1 Dead, 3 Missing After Colorado Mudslide

DENVER—A woman was found dead and three other people were missing after rain triggered flooding and mudslides in an area of northern Colorado burned by a large wildfire last year, authorities said Wednesday.

The woman’s body was found near the small community of Rustic, about 100 miles northwest of Denver, after a mudslide sent a large amount of debris into a scenic, winding canyon Tuesday evening, the Larimer County Sheriff’s Office said.

At least five houses were destroyed, and a private bridge was damaged in the flooding, sheriff’s Capt. Joe Shellhammer told the Coloradoan newspaper in Fort Collins.

“Homes that were there are no longer there,” said David Moore, Public Information Officer for the Larimer County Sheriff’s Office.

Crews recovered the woman’s body from the Cache la Poudre River that runs through Poudre Canyon west of Fort Collins, while crews on foot searched for two missing men and another woman with help from drones, the sheriff’s office said.

After rain on Tuesday, the flooding occurred along a 30–mile stretch of Highway 14, a popular place for camping, fishing and rafting during the summer.

The flooding triggered about six mudslides, temporarily closing the road, a state Department of Transportation spokesperson told the Coloradoan. The debris left along the river included propane tanks, stove pipes, lawn chairs, dishes and an American flag, the newspaper reported.

Jerry Wilkerson, who owns a summer cabin in the area, says he had a close call with the mudslide.
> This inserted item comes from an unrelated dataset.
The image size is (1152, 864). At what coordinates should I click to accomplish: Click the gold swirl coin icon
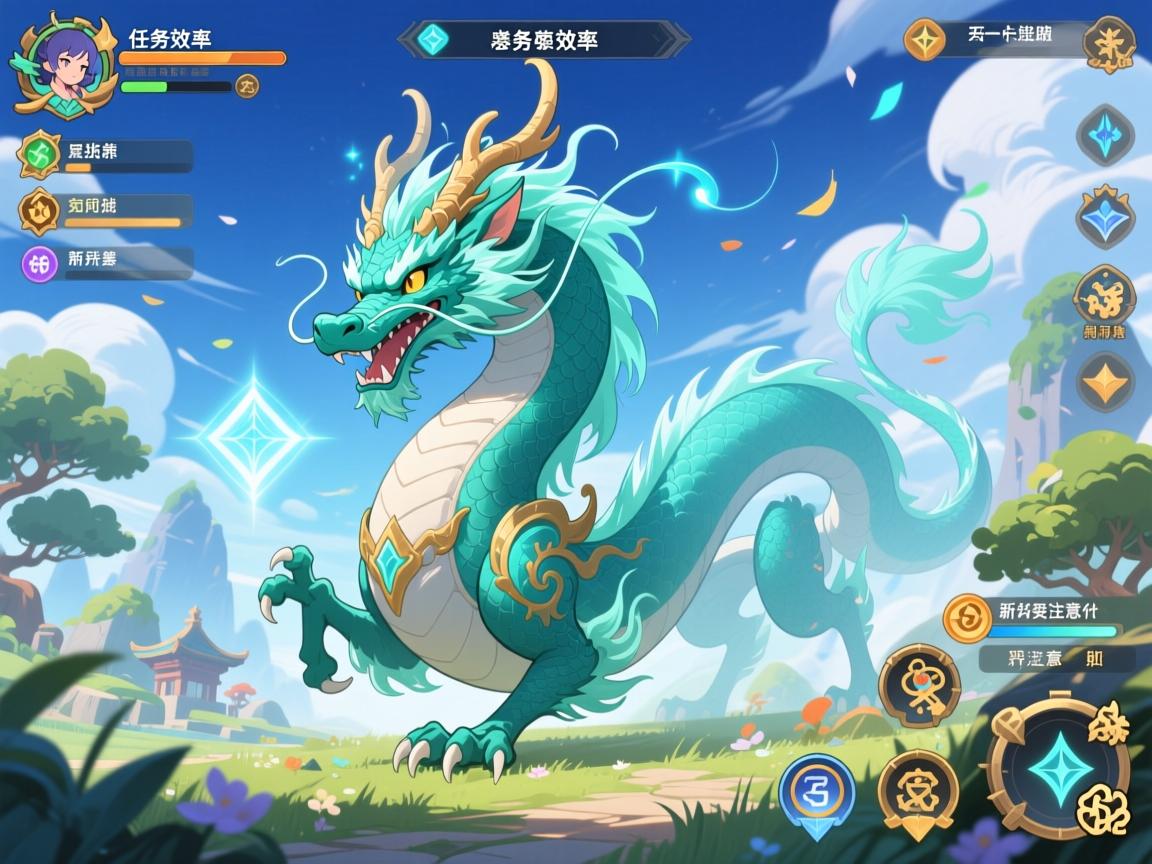pyautogui.click(x=967, y=617)
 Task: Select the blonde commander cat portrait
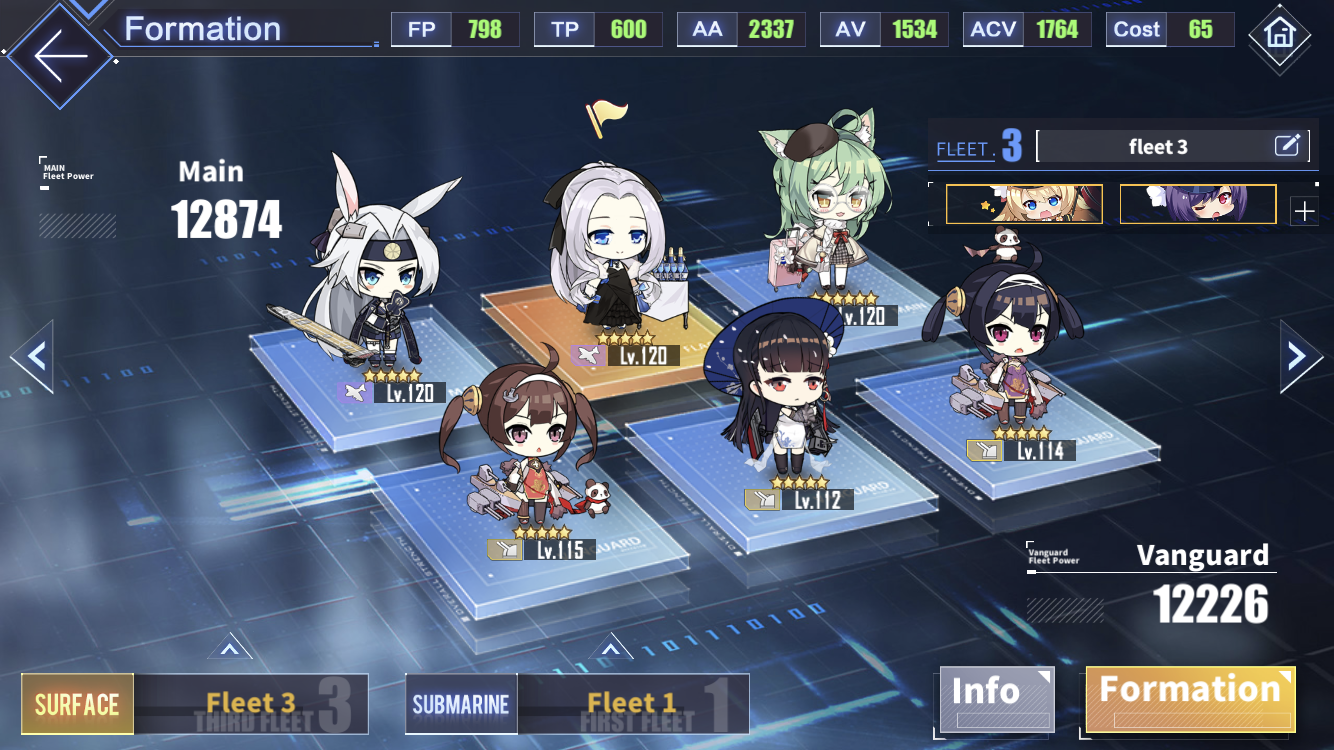tap(1024, 204)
“It sounded like a freight train or a tornado. Just a very loud, rumbling sound. We could see in the trees up there, this big 8– to 10–foot tall mass rolling towards the river, a lot of sludge, a lot of huge boulders, logs.”

“If we’d been about a minute earlier and if I’d driven across the bridge to our cabin, that’s probably when that mass would have hit. And I would have probably, it would have pushed us in the river,” he added.

The area burned last year in the 326–square–mile Cameron Peak Fire, which likely contributed to the flooding and mudslides, sheriff’s spokesman Jered Kramer said.

Fires torch vegetation that usually helps absorb rain, making those areas more vulnerable to flooding, especially in steep sections. The soil in burned areas can also repel rain.

Rain and flooding was possible again Wednesday in the area, which is near where another wildfire, the East Troublesome Fire, chewed through land last year.